> Excerpt:
▬▬▬▬▬▬▬▬▬▬
Monday, July 26, 2010


up and down the mountain
one way to travel.
doorman.
the city from the hotel-4th floor






Blister at the beginning of the day 


Sunday, July 25, 2010

New Shoes

so when you go anywhere it is suggested to not bring new shoes; you should have shoes that have been broken in to fit your feet so that you dont have to worry about blisters or the shoe not fitting you properly... it's always wise to have a shoe you know and know what to expect... it is after all what you are relying on to keep you moving, yeah?     well i got a pair of Toms shoes on the Thursday (i left on a Friday)... they tell you this advice with good reason. i wore my shoes on the trip over here and started to get a slight blister by the time we finally arrived; it was more of an annoyance and didn't really hurt. then yesterday we climbed a very steep mountain and although i was thankful for my Toms, the blister grew a little more.  now before you say i told you so, the blister doesnt really hurt it just looks red and is peeling my skin a bit... i learned my lesson.

we have been having a blast meeting a ton of new people, learning the language (some better than others) and bringing water filters to a lot of people. Kimberly has picked up the language better than any of us, she can practically have a conversation already and i'm still stuck on hello and what is your name... i just do not have a mind for language like i wish i did, i will get it, but very lahey-lahey (slowly slowly).

another tip- dont let your sports bra show from the top of your shirt... i guess its inappropriate... i learned that about a week in when  a group of teenage girls quickly lucked it back into my shirt among lots of laughs and giggles... who would have guessed i would be the immodest one here!

Tuesday, July 20, 2010

Humidity

We are here! it was a long time traveling with delayed flights and extra stops along the way but we have finally arrived (well a few days ago) and we are already setting up water filters and preparing to visit more places. We have been doing a lot of training so far and yesterday got to go shopping for some local garb. It was quite the experience. I feel like I have so much to say already and every time I go to sit down and get some of my thoughts out of my head, my brain shuts down and doesn't want to confront all of the different thoughts and feelings i have going on at one time.
It has finally hit me that I ave actually moved here and am not just visiting for a little while. i have mixed feelings about that but today i was okay with that decision. we'll see what happens tomorrow. I was lucky to be able to get internet access through my kindle on the trip out here(that's the reason for the supper bad grammar on the previous couple of posts). i had another, funnier, post that i tried to upload from the fourth airport we were in but my Kindle froze right as i was about to post it so I'll re-post something similar later.
▬▬▬▬▬▬▬▬▬▬
> Listed records:
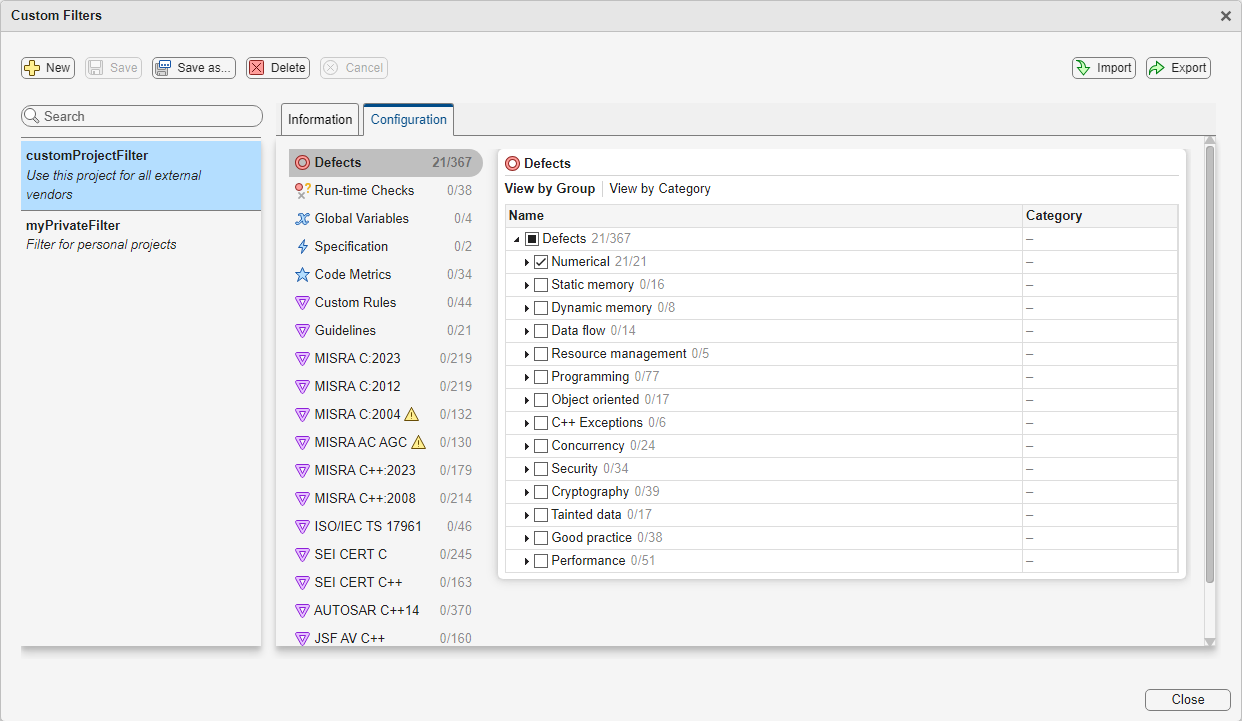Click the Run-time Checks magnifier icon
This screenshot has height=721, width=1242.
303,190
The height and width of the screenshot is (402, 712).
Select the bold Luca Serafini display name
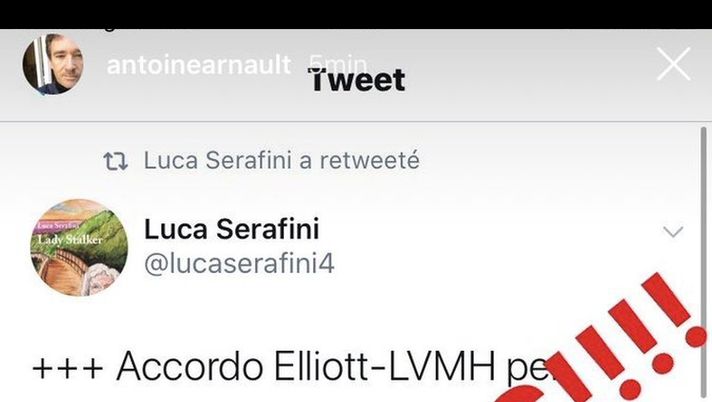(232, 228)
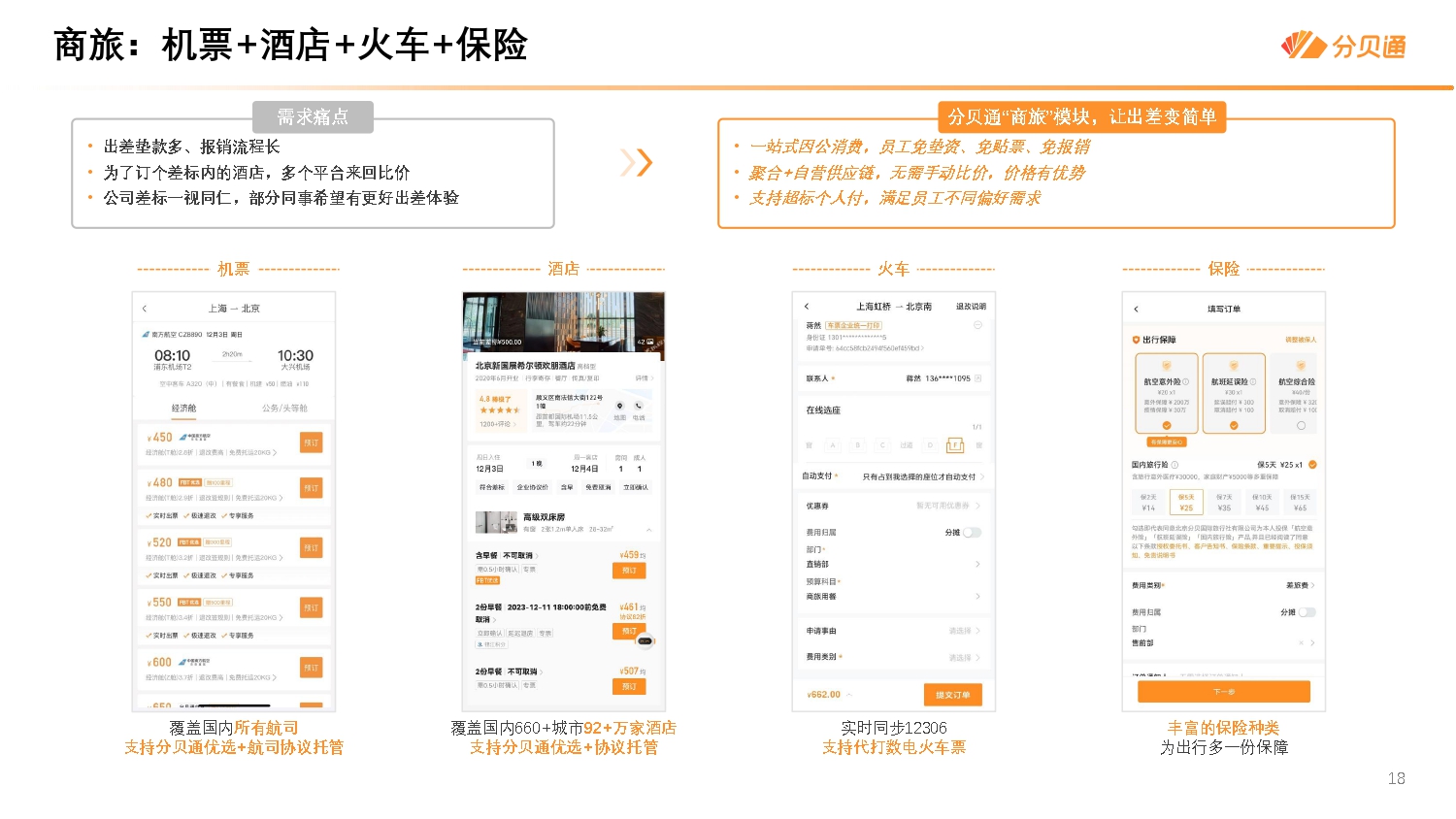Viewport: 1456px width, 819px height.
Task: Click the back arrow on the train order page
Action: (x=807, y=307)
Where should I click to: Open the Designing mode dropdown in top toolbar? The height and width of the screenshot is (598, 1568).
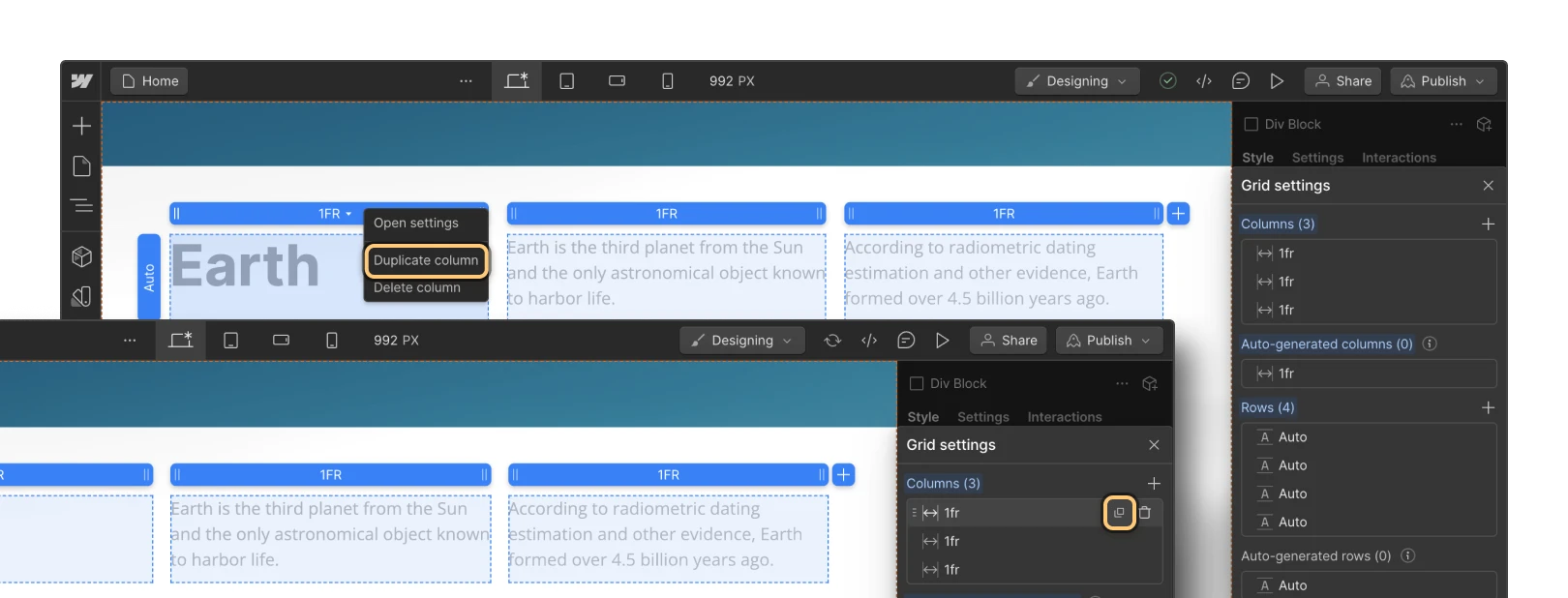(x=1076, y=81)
▬▬▬▬▬▬▬▬▬▬
Return the passage of the travel blog starting with "We are here!" and going on through "at one time.", copied word for word. The rows are separate material and have no connection to the travel blog.

We are here! it was a long time traveling with delayed flights and extra stops along the way but we have finally arrived (well a few days ago) and we are already setting up water filters and preparing to visit more places. We have been doing a lot of training so far and yesterday got to go shopping for some local garb. It was quite the experience. I feel like I have so much to say already and every time I go to sit down and get some of my thoughts out of my head, my brain shuts down and doesn't want to confront all of the different thoughts and feelings i have going on at one time.